L’inaccessibilité des transports en commun au Québec: Le résultat d’une loi désuète

Montréal, le 06 juin 2012 – À l’occasion de la Semaine québécoise des personnes handicapées, le Regroupement des activistes pour l’inclusion au Québec (RAPLIQ) dénonce l’incapacité de la Loi assurant l’exercice des droits des personnes handicapées en vue de leur intégration scolaire, professionnelle et sociale d’assurer l’accès aux moyens de transport en commun pour les personnes handicapées.

L’accès aux services de transport en commun est un élément nécessaire pour garantir le respect de nombreux autres droits et libertés. L’inaccessibilité actuelle des divers services de transport en commun maintient les personnes handicapées dans une position de citoyens de deuxième classe. Isolées du reste de la population, elles doivent composer avec un service de transport adapté qui ne leur offre aucune flexibilité et qui compte un nombre impressionnant de restrictions. Par exemple, une personne admise au transport adapté ne peut se déplacer avec plus d’une personne. Tous ses déplacements doivent être prévus la veille et elle doit prévoir attendre un minimum de trente minutes avant de signaler un retard.

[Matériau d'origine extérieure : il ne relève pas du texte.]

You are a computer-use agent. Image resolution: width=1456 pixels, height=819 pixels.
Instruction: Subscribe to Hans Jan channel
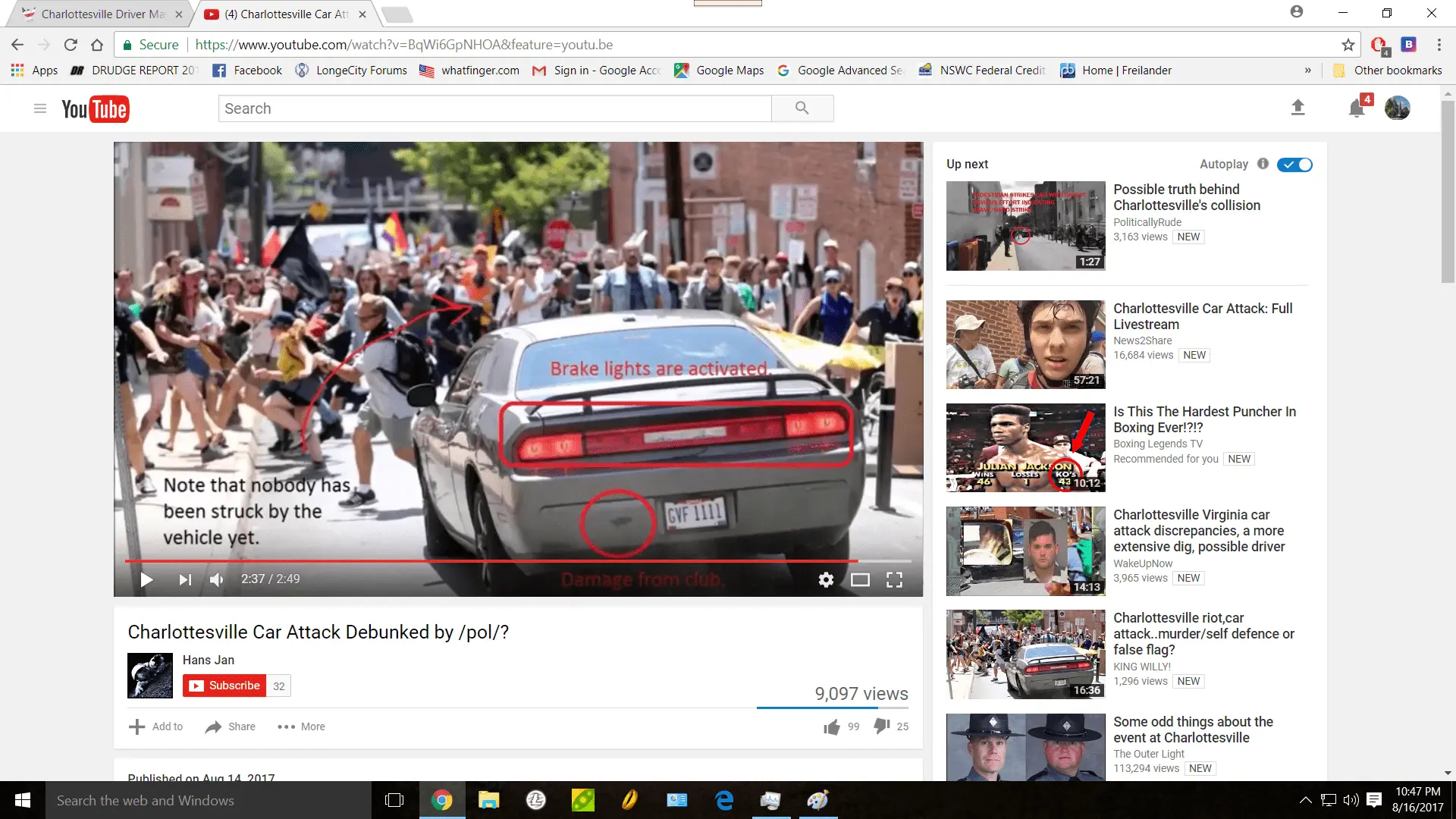[224, 686]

Le développement de l’accessibilité des services de transport n’est pas une simple question de bonne intention, mais plutôt une obligation au sens de l’article 67 de la Loi. De plus, l’offre d’un service de transport adapté ne dispense pas un organisme de transport de rendre accessible son réseau régulier. Les organismes de transport doivent soumettre un plan de développement afin d’assurer le transport en commun des personnes handicapées.

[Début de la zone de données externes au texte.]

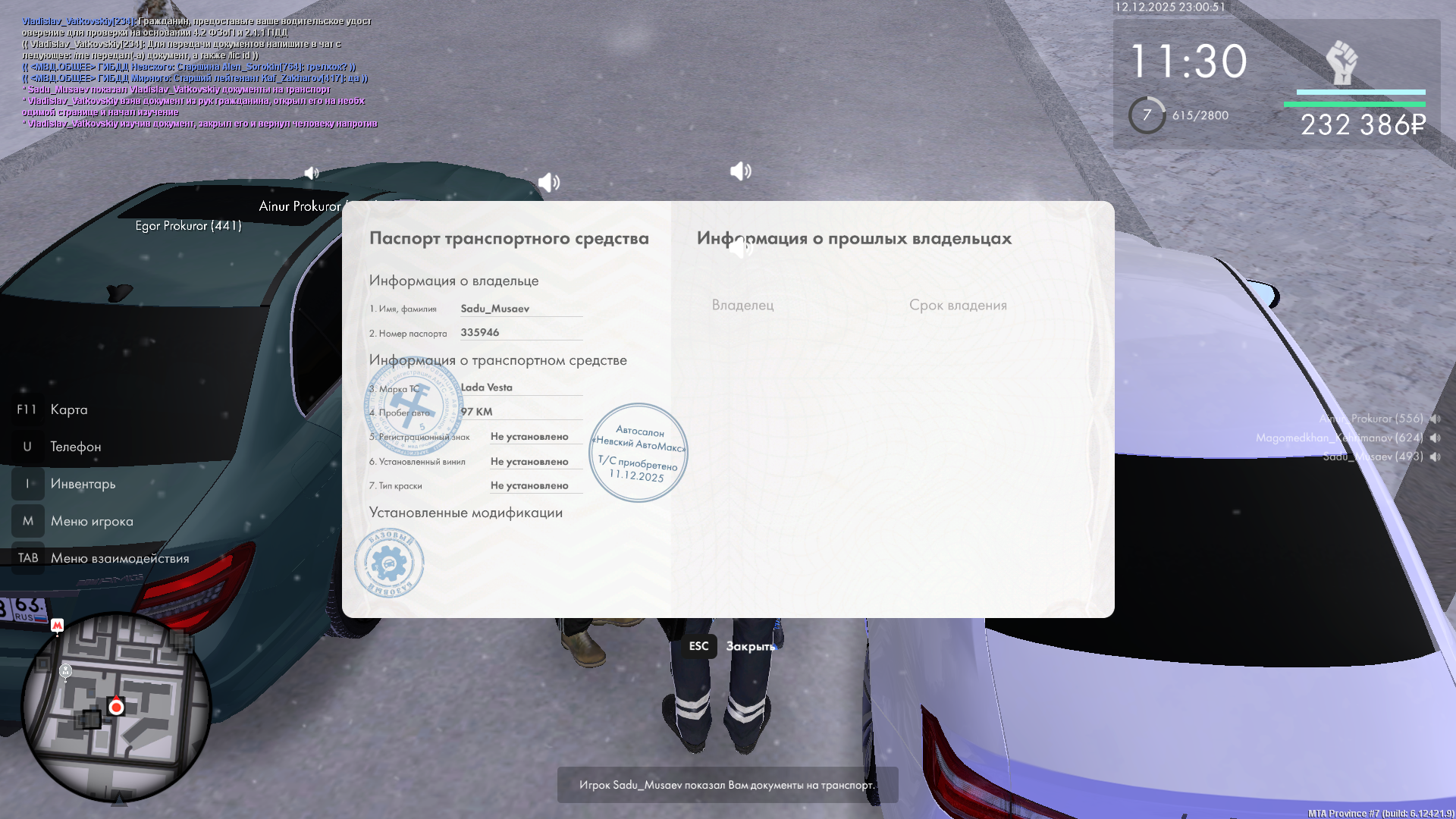Open Меню взаимодействия interaction menu

[119, 558]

Selon la Loi, le Ministère des Transports (MTQ) est responsable de la mise en œuvre de l’article 67. Le MTQ doit s’assurer que les autorités organisatrices de transport produisent des plans de développement. Il est également responsable d’approuver le plan. Des correctifs ou encore un nouveau plan peuvent être demandés. Lorsqu’un plan est approuvé, le MTQ doit veiller à son application.

En mars dernier, l’OPHQ s’inquiétait du retard accusé par rapport à l’application de l’article 67. Il notait : « Malgré tous les efforts déployés, et en dépit de l’obligation légale, un nombre limité de plans ont été déposés à ce jour par les AOT. En effet, au 1er mars 2012, pratiquement un an après le délai fixé par le MTQ, seulement 12 organismes sur les 34 assujettis ont déposé un plan de développement au ministre des Transports. »

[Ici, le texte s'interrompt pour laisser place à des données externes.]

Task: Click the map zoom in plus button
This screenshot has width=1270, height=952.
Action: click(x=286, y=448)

Le RAPLIQ déplore bien évidemment ce retard et souhaite également critiquer la faiblesse de l’article 67 de la Loi. Qu’est-ce qu’un plan de développement acceptable? Dans quelle mesure le MTQ est-il en mesure d’approuver un plan de manière objective alors qu’il est également responsable d’octroyer les sommes d’argent nécessaires afin d’éliminer les obstacles rencontrés par les personnes handicapées dans les transports en commun? Force est de constater que l’article 67 de Loi ne permet pas d’éliminer efficacement les obstacles afin de se conformer aux droits reconnus par la Charte des droits et libertés.

Pendant que l’Ontario progresse de façon significative en matière d’accessibilité aux transports en commun afin de se conformer à une loi obligeant l’accessibilité complète de tous les services d’ici 2025, le Québec continue de mettre en service des autobus neufs non accessibles aux personnes handicapées. De nombreuses sociétés de transport en commun ont choisi de condamner les rampes d’accès sur leur véhicule, et ce, depuis près d’une décennie. La mise en accessibilité du métro de Montréal, quant à elle, se fait à pas de tortue.  Si l’on se fie au rythme actuel, le métro sera complètement accessible en 2085, soit 60 ans après le métro de Toronto. La Loi visant à assurer l’exercice des droits des personnes handicapées est impuissante face à ces faits.

« La Société de transport de Montréal se félicite d’être la meilleure société de transport au Québec en matière d’accessibilité. Y-a-t-il vraiment une fierté à être les meilleurs parmi les pires en Occident? » déclare Madame Linda Gauthier, présidente du RAPLIQ. « Les personnes handicapées ne peuvent plus attendre encore des décennies. Nos voisins ontariens et états-uniens relèvent présentement le défi. Le Québec n’a aucune raison de ne pas en faire autant » explique-t-elle.